■ **Data listing**
"""

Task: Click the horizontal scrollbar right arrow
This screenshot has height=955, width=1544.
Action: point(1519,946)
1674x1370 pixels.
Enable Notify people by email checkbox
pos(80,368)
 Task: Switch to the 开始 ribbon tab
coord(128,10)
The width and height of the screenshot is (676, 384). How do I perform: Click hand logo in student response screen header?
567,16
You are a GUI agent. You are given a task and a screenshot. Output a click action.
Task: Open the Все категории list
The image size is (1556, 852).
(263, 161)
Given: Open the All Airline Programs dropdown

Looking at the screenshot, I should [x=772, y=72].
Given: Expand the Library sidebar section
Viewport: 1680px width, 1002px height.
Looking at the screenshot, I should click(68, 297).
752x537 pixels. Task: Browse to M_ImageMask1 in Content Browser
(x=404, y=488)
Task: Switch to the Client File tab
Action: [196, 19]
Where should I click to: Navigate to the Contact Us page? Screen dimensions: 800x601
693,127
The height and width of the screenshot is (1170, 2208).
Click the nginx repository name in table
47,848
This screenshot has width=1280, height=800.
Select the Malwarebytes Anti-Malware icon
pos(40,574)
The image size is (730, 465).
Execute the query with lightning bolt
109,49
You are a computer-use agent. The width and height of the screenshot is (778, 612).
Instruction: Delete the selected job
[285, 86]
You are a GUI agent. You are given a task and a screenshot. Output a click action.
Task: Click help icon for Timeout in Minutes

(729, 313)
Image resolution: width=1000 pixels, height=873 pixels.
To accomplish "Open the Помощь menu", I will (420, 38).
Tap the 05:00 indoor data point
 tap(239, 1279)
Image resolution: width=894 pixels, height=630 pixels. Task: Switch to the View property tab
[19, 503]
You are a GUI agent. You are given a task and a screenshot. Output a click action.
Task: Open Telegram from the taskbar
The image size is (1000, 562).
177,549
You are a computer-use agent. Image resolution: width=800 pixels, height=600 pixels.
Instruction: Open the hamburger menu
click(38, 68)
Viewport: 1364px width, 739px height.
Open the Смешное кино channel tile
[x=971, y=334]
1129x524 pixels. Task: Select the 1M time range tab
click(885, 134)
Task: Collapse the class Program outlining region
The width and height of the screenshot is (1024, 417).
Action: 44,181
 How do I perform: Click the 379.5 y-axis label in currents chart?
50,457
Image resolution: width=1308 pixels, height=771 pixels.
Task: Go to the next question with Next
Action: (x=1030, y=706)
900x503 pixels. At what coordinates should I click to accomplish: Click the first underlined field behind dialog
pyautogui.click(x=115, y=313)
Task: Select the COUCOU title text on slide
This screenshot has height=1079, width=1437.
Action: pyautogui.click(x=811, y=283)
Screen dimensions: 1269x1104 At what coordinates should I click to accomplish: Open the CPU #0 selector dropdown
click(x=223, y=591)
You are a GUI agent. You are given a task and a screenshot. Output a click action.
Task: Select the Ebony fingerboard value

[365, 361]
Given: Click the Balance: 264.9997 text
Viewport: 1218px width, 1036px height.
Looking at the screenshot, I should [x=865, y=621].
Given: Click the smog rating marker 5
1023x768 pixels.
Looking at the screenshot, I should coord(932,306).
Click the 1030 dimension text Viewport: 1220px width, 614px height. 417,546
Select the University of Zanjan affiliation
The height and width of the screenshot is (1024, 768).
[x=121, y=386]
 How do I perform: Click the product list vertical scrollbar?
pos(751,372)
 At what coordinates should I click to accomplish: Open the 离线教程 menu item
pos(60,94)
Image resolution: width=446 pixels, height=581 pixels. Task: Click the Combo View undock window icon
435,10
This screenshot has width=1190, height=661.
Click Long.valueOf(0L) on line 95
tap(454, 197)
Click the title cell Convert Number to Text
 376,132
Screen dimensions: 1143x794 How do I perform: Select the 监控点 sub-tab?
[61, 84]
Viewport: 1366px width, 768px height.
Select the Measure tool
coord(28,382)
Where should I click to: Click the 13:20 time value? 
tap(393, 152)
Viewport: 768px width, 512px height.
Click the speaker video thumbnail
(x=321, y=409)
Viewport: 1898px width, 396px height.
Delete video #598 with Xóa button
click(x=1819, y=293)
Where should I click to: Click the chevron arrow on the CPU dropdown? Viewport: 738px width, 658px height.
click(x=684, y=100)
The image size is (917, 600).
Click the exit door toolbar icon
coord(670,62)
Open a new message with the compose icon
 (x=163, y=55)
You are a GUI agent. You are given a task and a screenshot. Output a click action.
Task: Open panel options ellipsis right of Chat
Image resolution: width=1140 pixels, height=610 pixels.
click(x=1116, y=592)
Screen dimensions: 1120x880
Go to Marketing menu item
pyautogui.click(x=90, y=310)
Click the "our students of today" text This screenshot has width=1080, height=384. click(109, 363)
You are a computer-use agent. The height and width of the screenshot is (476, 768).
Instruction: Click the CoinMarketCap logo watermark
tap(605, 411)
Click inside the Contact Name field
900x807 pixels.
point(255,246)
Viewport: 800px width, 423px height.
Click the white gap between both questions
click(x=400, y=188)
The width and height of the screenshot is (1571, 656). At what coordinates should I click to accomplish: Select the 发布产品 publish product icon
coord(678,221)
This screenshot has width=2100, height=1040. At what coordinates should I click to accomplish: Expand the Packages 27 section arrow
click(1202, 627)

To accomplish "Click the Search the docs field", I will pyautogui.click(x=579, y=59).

"""

■ **Problem details**
Set down the data above once more so that nothing differs from the original.

■ **Solution for this exercise**
Task: Click the horizontal scrollbar right arrow
This screenshot has height=955, width=1544.
Action: point(1519,946)
1674x1370 pixels.
Enable Notify people by email checkbox
pos(80,368)
 Task: Switch to the 开始 ribbon tab
coord(128,10)
The width and height of the screenshot is (676, 384). How do I perform: Click hand logo in student response screen header?
567,16
You are a GUI agent. You are given a task and a screenshot. Output a click action.
Task: Open the Все категории list
The image size is (1556, 852).
(263, 161)
Given: Open the All Airline Programs dropdown

Looking at the screenshot, I should [x=772, y=72].
Given: Expand the Library sidebar section
Viewport: 1680px width, 1002px height.
Looking at the screenshot, I should click(68, 297).
752x537 pixels. Task: Browse to M_ImageMask1 in Content Browser
(x=404, y=488)
Task: Switch to the Client File tab
Action: [196, 19]
Where should I click to: Navigate to the Contact Us page? Screen dimensions: 800x601
693,127
The height and width of the screenshot is (1170, 2208).
Click the nginx repository name in table
47,848
This screenshot has width=1280, height=800.
Select the Malwarebytes Anti-Malware icon
pos(40,574)
The image size is (730, 465).
Execute the query with lightning bolt
109,49
You are a computer-use agent. The width and height of the screenshot is (778, 612).
Instruction: Delete the selected job
[285, 86]
You are a GUI agent. You are given a task and a screenshot. Output a click action.
Task: Click help icon for Timeout in Minutes

(729, 313)
Image resolution: width=1000 pixels, height=873 pixels.
To accomplish "Open the Помощь menu", I will (420, 38).
Tap the 05:00 indoor data point
 tap(239, 1279)
Image resolution: width=894 pixels, height=630 pixels. Task: Switch to the View property tab
[19, 503]
You are a GUI agent. You are given a task and a screenshot. Output a click action.
Task: Open Telegram from the taskbar
The image size is (1000, 562).
177,549
You are a computer-use agent. Image resolution: width=800 pixels, height=600 pixels.
Instruction: Open the hamburger menu
click(38, 68)
Viewport: 1364px width, 739px height.
Open the Смешное кино channel tile
[x=971, y=334]
1129x524 pixels. Task: Select the 1M time range tab
click(885, 134)
Task: Collapse the class Program outlining region
The width and height of the screenshot is (1024, 417).
Action: 44,181
 How do I perform: Click the 379.5 y-axis label in currents chart?
50,457
Image resolution: width=1308 pixels, height=771 pixels.
Task: Go to the next question with Next
Action: (x=1030, y=706)
900x503 pixels. At what coordinates should I click to accomplish: Click the first underlined field behind dialog
pyautogui.click(x=115, y=313)
Task: Select the COUCOU title text on slide
This screenshot has height=1079, width=1437.
Action: pyautogui.click(x=811, y=283)
Screen dimensions: 1269x1104 At what coordinates should I click to accomplish: Open the CPU #0 selector dropdown
click(x=223, y=591)
You are a GUI agent. You are given a task and a screenshot. Output a click action.
Task: Select the Ebony fingerboard value

[365, 361]
Given: Click the Balance: 264.9997 text
Viewport: 1218px width, 1036px height.
Looking at the screenshot, I should [x=865, y=621].
Given: Click the smog rating marker 5
1023x768 pixels.
Looking at the screenshot, I should coord(932,306).
Click the 1030 dimension text Viewport: 1220px width, 614px height. 417,546
Select the University of Zanjan affiliation
The height and width of the screenshot is (1024, 768).
[x=121, y=386]
 How do I perform: Click the product list vertical scrollbar?
pos(751,372)
 At what coordinates should I click to accomplish: Open the 离线教程 menu item
pos(60,94)
Image resolution: width=446 pixels, height=581 pixels. Task: Click the Combo View undock window icon
435,10
This screenshot has width=1190, height=661.
Click Long.valueOf(0L) on line 95
tap(454, 197)
Click the title cell Convert Number to Text
 376,132
Screen dimensions: 1143x794 How do I perform: Select the 监控点 sub-tab?
[61, 84]
Viewport: 1366px width, 768px height.
Select the Measure tool
coord(28,382)
Where should I click to: Click the 13:20 time value? 
tap(393, 152)
Viewport: 768px width, 512px height.
Click the speaker video thumbnail
(x=321, y=409)
Viewport: 1898px width, 396px height.
Delete video #598 with Xóa button
click(x=1819, y=293)
Where should I click to: Click the chevron arrow on the CPU dropdown? Viewport: 738px width, 658px height.
click(x=684, y=100)
The image size is (917, 600).
Click the exit door toolbar icon
coord(670,62)
Open a new message with the compose icon
 (x=163, y=55)
You are a GUI agent. You are given a task and a screenshot. Output a click action.
Task: Open panel options ellipsis right of Chat
Image resolution: width=1140 pixels, height=610 pixels.
click(x=1116, y=592)
Screen dimensions: 1120x880
Go to Marketing menu item
pyautogui.click(x=90, y=310)
Click the "our students of today" text This screenshot has width=1080, height=384. click(109, 363)
You are a computer-use agent. The height and width of the screenshot is (476, 768).
Instruction: Click the CoinMarketCap logo watermark
tap(605, 411)
Click inside the Contact Name field
900x807 pixels.
point(255,246)
Viewport: 800px width, 423px height.
Click the white gap between both questions
click(x=400, y=188)
The width and height of the screenshot is (1571, 656). At what coordinates should I click to accomplish: Select the 发布产品 publish product icon
coord(678,221)
This screenshot has width=2100, height=1040. At what coordinates should I click to accomplish: Expand the Packages 27 section arrow
click(1202, 627)

To accomplish "Click the Search the docs field", I will pyautogui.click(x=579, y=59).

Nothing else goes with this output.